MORE:  And go he should if he was the Devil himself until he broke the law!
ROPER:  So now you’d give the Devil benefit of law!
MORE:  Yes.  What would you do?  Cut a great road through the law to get after the Devil?
ROPER:  I’d cut down every law in England to do that!
MORE  (roused and excited): Oh? (Advances on Roper.)  And when the last law was down, and the Devil turned round on you – where would you hide, Roper, the laws all being flat?  (Leaves him.)  This country’s planted thick with laws from coast to coast – Man’s law, not God’s – and if you cut them down – and you’re just the man to do it – d’you really think you could stand upright in the winds that would blow then?  (Quietly.)  Yes, I’d give the Devil benefit of law, for my own safety’s sake.

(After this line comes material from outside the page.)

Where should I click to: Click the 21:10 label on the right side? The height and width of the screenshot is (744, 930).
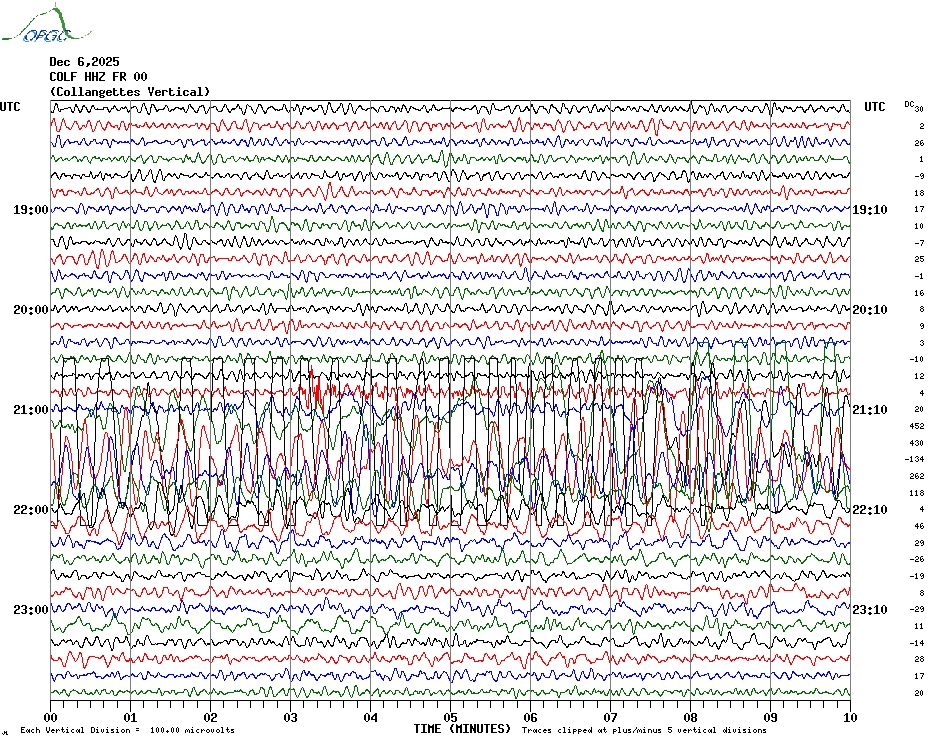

It’s a pity, then, that More’ faith in the law did not work out.  He was condemned to a traitor’s death, but ‘mercifully’ this was commuted to just execution.  Of course, Benazir’s case is not one of life imitating art, and so Thomas More (and his gory fate) cannot be used as arguments.  Our Supreme Court should give Ms. Bhutto the fair trail she deserves, and ensure that the rule of law is protected and preserved.